Exercise brief:
Copy the stretch from "The image size is (1456, 819)." through "at (55, 102).", changing "screenshot" to "screen capture" and leaving everything else the same.

____ Information provided

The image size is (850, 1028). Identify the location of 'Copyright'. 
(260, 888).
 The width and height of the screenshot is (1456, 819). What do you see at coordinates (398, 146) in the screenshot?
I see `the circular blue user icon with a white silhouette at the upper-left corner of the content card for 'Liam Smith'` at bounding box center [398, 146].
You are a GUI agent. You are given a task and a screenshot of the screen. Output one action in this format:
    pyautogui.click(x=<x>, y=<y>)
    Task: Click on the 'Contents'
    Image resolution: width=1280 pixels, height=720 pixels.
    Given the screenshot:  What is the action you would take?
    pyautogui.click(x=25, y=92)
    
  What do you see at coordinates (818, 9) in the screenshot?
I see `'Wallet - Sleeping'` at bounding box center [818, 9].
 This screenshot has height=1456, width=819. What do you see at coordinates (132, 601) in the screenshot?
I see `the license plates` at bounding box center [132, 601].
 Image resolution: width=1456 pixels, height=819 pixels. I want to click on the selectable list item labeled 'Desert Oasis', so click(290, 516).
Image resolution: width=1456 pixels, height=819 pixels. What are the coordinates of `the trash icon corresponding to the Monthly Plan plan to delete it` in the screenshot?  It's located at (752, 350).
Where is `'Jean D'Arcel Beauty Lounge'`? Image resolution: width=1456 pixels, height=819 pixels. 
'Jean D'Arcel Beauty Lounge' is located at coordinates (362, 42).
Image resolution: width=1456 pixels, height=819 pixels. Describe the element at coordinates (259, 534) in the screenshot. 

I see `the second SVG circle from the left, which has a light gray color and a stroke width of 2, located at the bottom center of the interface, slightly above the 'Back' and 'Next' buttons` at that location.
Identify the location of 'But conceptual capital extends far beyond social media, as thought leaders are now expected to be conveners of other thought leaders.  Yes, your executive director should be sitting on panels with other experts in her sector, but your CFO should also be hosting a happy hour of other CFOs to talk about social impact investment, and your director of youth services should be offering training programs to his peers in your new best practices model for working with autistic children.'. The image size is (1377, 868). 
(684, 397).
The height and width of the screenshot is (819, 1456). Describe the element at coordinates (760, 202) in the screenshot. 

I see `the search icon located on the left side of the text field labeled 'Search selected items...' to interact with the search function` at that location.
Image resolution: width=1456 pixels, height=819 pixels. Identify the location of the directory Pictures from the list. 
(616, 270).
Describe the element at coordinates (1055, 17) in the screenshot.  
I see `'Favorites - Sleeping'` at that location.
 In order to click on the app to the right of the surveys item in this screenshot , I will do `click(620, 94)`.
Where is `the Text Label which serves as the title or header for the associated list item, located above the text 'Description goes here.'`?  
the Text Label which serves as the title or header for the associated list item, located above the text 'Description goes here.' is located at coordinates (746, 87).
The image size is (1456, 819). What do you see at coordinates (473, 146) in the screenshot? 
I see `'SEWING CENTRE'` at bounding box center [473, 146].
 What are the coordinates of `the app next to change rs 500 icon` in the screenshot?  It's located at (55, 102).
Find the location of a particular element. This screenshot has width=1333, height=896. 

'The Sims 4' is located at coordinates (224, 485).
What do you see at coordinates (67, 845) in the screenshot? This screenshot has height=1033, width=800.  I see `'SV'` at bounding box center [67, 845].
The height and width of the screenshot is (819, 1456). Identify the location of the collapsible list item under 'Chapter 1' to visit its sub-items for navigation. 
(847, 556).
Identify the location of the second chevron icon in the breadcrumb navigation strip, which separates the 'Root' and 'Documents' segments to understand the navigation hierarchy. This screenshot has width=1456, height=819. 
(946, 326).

________

Completed exercise:
The image size is (1456, 819). What do you see at coordinates (473, 146) in the screen capture? 
I see `'SEWING CENTRE'` at bounding box center [473, 146].
 What are the coordinates of `the app next to change rs 500 icon` in the screen capture?  It's located at (55, 102).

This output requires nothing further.